TASK REQUIREMENTS: Copy the rows below word for word, beginning with the line that contains "Where should I" and continuing through the end of the rows, with both ends included. Leave the pictures out of your copy.

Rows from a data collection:
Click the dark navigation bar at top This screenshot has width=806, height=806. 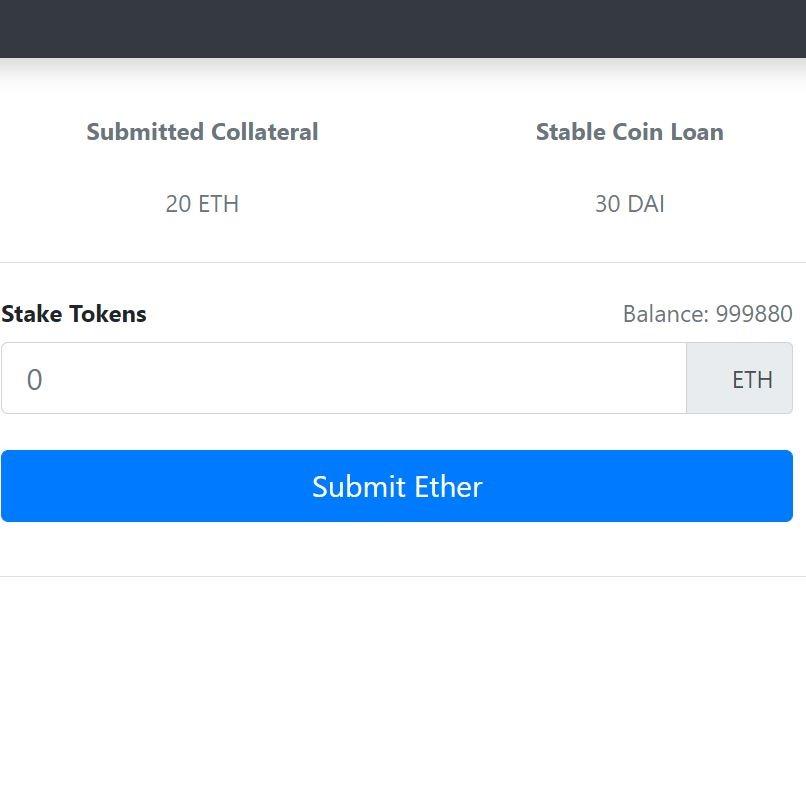(x=403, y=28)
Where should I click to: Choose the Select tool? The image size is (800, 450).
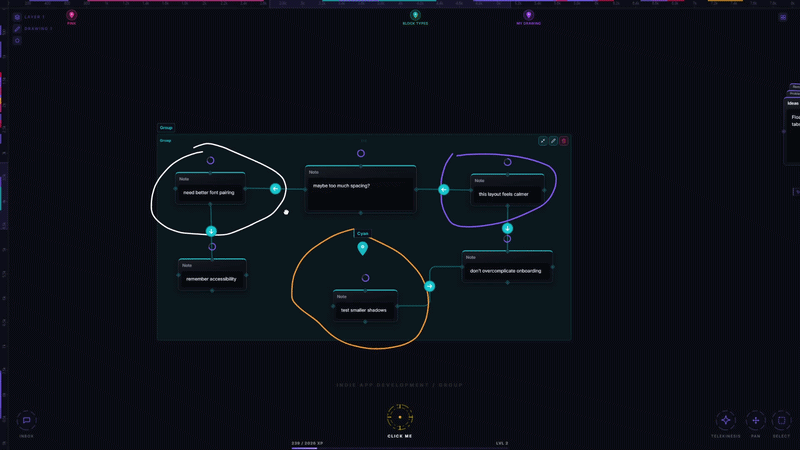click(781, 420)
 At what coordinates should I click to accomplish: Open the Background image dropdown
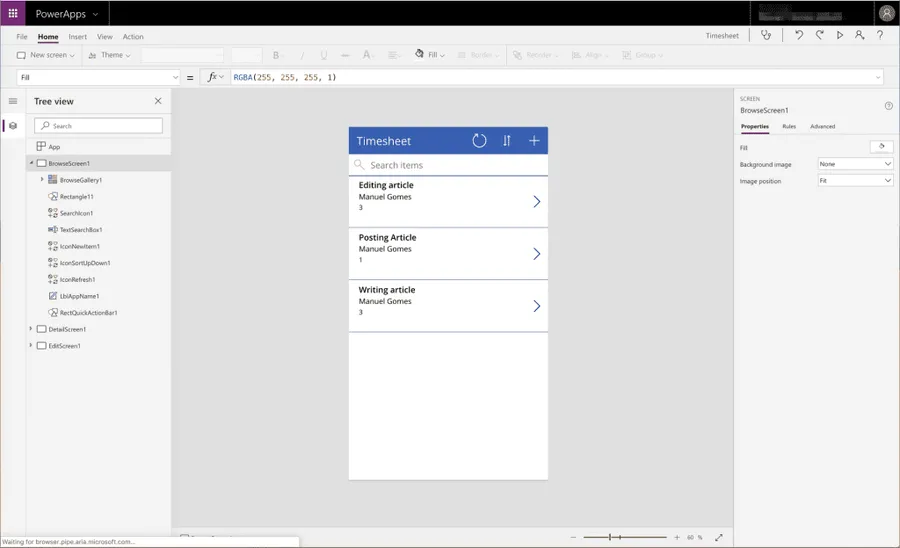coord(855,164)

COMPLETED EXERCISE:
Where should I click to: Choose the Select tool? The image size is (800, 450).
click(781, 420)
 At what coordinates should I click to accomplish: Open the Background image dropdown
coord(855,164)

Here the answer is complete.